» ROWS:
--- START ---

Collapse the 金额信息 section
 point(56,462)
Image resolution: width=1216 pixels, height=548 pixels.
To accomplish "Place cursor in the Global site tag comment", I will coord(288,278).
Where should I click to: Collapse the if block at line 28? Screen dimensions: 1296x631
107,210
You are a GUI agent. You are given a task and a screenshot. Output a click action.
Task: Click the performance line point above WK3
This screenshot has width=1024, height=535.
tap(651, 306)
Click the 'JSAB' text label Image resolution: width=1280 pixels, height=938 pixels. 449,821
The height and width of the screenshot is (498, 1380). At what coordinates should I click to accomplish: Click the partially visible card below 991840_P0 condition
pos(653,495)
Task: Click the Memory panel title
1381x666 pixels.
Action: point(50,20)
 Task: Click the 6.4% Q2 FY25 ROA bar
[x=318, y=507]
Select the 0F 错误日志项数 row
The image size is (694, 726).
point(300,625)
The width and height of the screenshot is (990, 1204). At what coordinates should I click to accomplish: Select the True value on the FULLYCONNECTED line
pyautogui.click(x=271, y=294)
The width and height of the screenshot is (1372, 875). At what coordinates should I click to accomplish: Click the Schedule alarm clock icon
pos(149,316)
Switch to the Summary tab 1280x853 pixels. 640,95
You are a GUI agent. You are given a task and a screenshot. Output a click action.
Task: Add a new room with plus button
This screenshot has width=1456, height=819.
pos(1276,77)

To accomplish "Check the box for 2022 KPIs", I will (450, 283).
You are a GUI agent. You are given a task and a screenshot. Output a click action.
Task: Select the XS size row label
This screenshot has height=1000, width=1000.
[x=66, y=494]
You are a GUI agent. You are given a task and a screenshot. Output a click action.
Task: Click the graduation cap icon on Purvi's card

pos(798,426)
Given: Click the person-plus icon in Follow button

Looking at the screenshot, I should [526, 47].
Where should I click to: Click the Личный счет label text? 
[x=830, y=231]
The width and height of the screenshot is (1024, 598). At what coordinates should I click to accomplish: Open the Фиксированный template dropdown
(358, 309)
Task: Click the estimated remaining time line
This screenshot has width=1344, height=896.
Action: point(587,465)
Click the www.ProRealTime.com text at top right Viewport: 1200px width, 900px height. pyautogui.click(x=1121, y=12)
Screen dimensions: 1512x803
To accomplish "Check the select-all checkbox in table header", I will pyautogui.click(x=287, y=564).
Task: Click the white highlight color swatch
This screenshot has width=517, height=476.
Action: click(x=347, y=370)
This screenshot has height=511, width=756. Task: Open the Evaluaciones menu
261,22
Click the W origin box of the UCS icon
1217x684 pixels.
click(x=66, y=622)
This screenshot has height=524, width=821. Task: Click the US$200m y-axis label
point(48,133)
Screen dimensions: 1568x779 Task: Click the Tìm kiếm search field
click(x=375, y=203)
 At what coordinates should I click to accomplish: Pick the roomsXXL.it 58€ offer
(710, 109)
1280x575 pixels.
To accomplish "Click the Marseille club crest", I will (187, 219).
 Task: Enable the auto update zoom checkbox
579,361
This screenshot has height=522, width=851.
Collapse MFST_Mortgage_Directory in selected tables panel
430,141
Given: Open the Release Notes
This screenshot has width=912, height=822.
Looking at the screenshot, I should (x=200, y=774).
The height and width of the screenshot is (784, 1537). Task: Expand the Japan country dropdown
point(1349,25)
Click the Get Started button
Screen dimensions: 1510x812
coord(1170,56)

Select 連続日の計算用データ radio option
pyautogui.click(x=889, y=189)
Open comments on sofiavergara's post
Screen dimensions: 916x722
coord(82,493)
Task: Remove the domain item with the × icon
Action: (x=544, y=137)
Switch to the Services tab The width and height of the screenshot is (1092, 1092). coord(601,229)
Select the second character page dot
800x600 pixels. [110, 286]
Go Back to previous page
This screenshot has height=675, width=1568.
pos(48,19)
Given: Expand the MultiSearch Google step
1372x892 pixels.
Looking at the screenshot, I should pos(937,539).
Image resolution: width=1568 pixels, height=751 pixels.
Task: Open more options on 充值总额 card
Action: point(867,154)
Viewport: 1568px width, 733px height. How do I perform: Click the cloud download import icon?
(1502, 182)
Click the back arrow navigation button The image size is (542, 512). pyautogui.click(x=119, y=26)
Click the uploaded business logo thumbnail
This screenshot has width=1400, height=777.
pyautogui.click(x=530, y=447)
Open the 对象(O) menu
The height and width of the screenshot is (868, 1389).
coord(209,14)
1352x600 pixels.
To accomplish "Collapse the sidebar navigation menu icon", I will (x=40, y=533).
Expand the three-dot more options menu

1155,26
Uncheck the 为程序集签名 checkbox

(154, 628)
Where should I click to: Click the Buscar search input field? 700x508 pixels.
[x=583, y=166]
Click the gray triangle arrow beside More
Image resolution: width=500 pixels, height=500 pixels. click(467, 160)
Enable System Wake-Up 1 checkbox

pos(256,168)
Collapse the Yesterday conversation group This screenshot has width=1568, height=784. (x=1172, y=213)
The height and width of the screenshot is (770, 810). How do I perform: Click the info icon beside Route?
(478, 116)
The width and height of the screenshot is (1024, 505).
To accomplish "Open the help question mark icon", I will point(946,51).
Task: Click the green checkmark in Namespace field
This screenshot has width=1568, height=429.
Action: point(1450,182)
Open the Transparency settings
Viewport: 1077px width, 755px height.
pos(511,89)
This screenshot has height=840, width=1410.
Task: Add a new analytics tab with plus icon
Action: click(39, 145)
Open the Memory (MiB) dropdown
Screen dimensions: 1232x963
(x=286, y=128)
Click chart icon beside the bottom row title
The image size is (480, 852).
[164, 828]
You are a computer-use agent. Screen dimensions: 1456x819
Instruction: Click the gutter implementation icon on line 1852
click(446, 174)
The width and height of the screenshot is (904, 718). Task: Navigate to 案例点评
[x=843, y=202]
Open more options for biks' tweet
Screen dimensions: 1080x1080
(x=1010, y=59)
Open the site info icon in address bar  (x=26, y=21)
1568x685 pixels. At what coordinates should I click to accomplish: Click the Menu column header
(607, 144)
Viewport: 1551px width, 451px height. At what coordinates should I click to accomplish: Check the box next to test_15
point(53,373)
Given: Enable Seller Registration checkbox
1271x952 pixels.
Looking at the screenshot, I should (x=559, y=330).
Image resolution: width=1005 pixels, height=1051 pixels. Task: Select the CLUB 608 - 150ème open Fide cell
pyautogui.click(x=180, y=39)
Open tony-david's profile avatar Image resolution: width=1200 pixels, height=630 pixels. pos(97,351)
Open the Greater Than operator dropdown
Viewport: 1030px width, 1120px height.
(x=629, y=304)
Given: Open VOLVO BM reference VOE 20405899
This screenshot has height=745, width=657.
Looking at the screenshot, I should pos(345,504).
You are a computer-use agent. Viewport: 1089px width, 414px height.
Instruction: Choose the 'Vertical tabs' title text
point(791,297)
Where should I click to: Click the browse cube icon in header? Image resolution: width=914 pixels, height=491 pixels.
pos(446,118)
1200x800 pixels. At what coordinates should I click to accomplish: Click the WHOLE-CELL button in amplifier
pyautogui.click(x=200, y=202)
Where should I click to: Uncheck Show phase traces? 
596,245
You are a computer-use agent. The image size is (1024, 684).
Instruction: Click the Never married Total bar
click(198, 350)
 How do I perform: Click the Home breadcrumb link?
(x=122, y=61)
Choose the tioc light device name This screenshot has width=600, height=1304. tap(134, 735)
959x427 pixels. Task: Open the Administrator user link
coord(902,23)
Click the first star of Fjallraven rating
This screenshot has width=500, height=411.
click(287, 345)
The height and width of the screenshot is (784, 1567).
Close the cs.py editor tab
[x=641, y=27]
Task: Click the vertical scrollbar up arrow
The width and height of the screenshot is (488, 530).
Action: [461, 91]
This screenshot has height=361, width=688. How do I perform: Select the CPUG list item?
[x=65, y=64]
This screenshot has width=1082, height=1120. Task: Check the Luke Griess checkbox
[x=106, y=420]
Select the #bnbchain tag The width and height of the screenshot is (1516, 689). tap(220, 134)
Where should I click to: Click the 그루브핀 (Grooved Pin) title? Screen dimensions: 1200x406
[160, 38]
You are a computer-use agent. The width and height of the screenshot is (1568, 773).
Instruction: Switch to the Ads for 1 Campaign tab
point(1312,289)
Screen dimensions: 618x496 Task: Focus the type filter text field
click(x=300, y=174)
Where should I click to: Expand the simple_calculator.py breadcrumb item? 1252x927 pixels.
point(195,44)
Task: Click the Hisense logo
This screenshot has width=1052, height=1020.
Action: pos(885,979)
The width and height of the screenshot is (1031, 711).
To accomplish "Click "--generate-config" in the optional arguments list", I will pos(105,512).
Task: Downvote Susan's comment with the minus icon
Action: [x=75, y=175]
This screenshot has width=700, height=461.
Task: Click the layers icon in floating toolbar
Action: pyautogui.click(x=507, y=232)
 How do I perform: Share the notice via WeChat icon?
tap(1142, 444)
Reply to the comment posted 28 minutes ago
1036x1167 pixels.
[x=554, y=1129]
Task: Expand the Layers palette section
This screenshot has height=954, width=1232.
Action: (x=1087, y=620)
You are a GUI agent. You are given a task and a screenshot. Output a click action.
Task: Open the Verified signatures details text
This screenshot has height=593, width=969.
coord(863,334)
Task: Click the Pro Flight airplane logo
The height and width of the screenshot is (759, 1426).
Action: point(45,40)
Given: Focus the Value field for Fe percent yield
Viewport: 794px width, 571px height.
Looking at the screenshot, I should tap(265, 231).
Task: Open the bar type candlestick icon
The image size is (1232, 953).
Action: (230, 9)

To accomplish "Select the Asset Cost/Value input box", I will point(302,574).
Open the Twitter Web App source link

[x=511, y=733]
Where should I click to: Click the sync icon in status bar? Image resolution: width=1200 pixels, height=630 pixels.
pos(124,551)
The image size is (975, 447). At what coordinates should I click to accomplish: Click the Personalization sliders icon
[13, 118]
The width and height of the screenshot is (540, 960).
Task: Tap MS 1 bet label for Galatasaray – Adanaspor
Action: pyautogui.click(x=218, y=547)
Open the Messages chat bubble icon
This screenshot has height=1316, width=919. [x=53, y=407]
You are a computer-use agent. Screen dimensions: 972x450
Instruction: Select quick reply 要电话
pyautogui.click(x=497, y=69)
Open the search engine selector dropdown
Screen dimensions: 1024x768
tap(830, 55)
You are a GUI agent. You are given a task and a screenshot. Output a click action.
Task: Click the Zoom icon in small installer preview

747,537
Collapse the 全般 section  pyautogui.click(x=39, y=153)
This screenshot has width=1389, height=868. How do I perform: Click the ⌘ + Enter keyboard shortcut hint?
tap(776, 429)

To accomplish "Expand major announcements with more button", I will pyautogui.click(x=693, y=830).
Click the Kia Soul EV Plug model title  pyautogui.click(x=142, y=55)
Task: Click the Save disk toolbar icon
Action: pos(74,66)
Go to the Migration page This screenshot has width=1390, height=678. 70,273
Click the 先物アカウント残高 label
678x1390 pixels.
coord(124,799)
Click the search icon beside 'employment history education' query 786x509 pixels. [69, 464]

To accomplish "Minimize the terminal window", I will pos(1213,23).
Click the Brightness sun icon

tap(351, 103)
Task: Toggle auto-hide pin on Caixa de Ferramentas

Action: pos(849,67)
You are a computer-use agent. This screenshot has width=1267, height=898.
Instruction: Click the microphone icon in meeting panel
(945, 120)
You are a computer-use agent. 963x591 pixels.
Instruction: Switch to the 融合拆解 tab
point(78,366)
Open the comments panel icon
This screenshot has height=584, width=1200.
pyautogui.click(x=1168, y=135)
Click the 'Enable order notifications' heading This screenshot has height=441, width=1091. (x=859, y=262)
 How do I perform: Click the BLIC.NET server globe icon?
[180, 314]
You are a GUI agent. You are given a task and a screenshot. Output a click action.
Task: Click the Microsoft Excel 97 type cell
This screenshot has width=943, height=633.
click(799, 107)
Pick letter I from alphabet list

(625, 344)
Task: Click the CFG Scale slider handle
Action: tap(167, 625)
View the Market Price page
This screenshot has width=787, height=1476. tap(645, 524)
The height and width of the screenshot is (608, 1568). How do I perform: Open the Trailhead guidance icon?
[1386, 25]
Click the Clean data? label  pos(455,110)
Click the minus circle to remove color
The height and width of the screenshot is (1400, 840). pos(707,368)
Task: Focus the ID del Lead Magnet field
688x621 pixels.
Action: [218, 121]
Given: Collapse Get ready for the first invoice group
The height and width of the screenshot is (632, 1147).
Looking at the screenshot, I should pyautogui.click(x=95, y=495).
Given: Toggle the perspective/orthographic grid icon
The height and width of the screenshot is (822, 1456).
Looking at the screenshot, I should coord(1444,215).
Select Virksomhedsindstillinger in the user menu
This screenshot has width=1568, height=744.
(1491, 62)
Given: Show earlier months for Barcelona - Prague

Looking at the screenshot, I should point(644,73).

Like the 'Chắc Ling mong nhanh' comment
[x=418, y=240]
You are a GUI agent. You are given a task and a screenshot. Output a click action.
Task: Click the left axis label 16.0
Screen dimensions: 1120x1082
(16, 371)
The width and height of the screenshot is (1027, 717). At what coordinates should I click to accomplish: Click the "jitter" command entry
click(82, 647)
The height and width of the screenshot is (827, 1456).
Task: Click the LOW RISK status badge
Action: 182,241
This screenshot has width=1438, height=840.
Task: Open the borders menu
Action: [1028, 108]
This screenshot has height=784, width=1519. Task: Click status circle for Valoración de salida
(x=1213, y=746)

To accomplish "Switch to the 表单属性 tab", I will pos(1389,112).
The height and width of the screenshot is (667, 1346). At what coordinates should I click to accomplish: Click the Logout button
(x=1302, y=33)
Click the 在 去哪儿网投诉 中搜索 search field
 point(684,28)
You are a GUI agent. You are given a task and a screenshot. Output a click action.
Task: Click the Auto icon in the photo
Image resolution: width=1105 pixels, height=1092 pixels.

--- END ---

» WRITTEN REQUEST:
Reproduce the records verbatim, everything from the line containing "Select the #bnbchain" down to the line containing "[x=554, y=1129]", with both of those lines included.

» FINISHED EXERCISE:
Select the #bnbchain tag The width and height of the screenshot is (1516, 689). tap(220, 134)
Where should I click to: Click the 그루브핀 (Grooved Pin) title? Screen dimensions: 1200x406
[160, 38]
You are a computer-use agent. The width and height of the screenshot is (1568, 773).
Instruction: Switch to the Ads for 1 Campaign tab
point(1312,289)
Screen dimensions: 618x496 Task: Focus the type filter text field
click(x=300, y=174)
Where should I click to: Expand the simple_calculator.py breadcrumb item? 1252x927 pixels.
point(195,44)
Task: Click the Hisense logo
This screenshot has width=1052, height=1020.
Action: pos(885,979)
The width and height of the screenshot is (1031, 711).
To accomplish "Click "--generate-config" in the optional arguments list", I will pos(105,512).
Task: Downvote Susan's comment with the minus icon
Action: [x=75, y=175]
This screenshot has width=700, height=461.
Task: Click the layers icon in floating toolbar
Action: pyautogui.click(x=507, y=232)
 How do I perform: Share the notice via WeChat icon?
tap(1142, 444)
Reply to the comment posted 28 minutes ago
1036x1167 pixels.
[x=554, y=1129]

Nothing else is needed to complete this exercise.